Oltre che con le armi, la guerra civile libica si combatte a suon di dichiarazioni.

In questo campo, il generale Khalifa Haftar, autoproclamato capo dell’Esercito nazionale libico (Lna) non vuole essere secondo a nessuno.
Dopo aver dichiarato la «battaglia finale» per la presa di Tripoli (12 dicembre), due giorni fa ha chiamato la popolazione libica alla «mobilitazione generale» e alla «jihad» (guerra santa) contro il «brutale colonizzatore ottomano».

Il riferimento è alla Turchia che tre giorni fa ha votato in parlamento a favore dell’invio dei soldati turchi in Libia in sostegno del Governo di Accordo nazionale (Gna) riconosciuto internazionalmente. Haftar, che ha lanciato la sua offensiva contro il Gna lo scorso aprile, ha usato toni inequivocabili: «È tempo di affrontare e accettare la sfida e di portare armi, uomini e donne, militari e civili».

Non meno duro è il suo braccio politico, la Camera dei Rappresentanti (il parlamento di Tobruk nell’est del Paese) che ieri ha approvato una mozione che chiede di tagliare i legami diplomatici con la Turchia, chiudere le ambasciate tra i due paesi, deferire al pubblico ministero il premier di Tripoli al-Sarraj e il ministro degli esteri Siala con l’accusa di «tradimento» e di ritenere nulli i due memorandum d’intesa (marittimo e di sicurezza) firmati dal Gna e Ankara lo scorso novembre.

Con Tobruk si è schierata anche al-Azhar, la più importante istituzione dell’Islam sunnita. «Ogni intromissione straniera in Libia complicherà solo la situazione nel Paese e causerà un maggiore bagno di sangue e all’uccisione di innocenti», ha fatto sapere ieri il Consiglio dei grandi ulema della prestigiosa università che ha denunciato la «mentalità di egemonia adottata da alcuni paesi della regione contro il mondo arabo».

Pur senza citarla, anche il segretario generale dell’Onu Antonio Guterres ha bacchettato Ankara: «Qualsiasi sostegno straniero alle parti in guerra non farà che aggravare il conflitto e complicare gli sforzi per una soluzione pacifica».
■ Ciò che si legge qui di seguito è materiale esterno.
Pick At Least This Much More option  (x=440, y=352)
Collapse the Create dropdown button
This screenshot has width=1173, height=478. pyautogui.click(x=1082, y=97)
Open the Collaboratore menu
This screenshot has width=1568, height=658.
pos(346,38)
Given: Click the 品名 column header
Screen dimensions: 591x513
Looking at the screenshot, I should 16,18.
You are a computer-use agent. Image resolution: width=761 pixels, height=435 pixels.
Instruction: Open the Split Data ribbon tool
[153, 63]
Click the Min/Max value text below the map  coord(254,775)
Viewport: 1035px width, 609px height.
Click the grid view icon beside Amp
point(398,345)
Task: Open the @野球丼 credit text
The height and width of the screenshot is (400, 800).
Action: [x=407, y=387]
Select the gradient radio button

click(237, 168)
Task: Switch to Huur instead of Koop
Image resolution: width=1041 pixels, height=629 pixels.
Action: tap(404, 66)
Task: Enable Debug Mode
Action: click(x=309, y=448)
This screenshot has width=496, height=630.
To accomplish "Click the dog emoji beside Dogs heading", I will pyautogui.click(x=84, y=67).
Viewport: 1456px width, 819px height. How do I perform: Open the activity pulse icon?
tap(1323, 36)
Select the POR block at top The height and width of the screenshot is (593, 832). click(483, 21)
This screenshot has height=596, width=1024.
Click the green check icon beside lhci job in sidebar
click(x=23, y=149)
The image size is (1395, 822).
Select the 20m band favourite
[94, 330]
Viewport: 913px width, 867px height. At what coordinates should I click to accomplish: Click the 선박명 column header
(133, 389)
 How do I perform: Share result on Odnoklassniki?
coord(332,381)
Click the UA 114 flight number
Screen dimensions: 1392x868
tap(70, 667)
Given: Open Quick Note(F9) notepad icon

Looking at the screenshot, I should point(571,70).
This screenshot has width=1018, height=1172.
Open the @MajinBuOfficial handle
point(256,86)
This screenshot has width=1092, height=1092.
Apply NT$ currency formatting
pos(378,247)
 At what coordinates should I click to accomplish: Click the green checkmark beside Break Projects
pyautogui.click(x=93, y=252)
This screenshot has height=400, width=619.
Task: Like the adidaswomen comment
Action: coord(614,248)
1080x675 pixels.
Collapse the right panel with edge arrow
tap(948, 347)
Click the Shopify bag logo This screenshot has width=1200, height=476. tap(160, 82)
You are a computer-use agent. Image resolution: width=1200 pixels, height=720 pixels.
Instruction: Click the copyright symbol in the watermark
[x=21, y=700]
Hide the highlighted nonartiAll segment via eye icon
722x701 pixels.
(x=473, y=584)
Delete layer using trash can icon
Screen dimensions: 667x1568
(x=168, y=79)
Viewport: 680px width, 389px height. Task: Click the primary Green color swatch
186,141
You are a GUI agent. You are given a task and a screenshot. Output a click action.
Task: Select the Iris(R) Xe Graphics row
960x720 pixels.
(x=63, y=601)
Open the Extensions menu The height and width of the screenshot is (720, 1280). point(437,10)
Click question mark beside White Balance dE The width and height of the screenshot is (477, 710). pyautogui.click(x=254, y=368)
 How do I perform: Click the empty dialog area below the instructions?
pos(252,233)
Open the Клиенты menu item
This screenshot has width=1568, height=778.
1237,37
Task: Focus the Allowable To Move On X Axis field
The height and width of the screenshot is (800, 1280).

La situazione umanitaria è sempre più preoccupante a causa degli intensi attacchi aerei e bombardamenti intorno a Tripoli.
«Sono inorridito da questi attacchi indiscriminati e insensati alle aree e alle infrastrutture civili che continuano a fare vittime innocenti», ha detto laconicamente Yacoub El Hillo, il coordinatore umanitario delle Nazioni Unite per la Libia.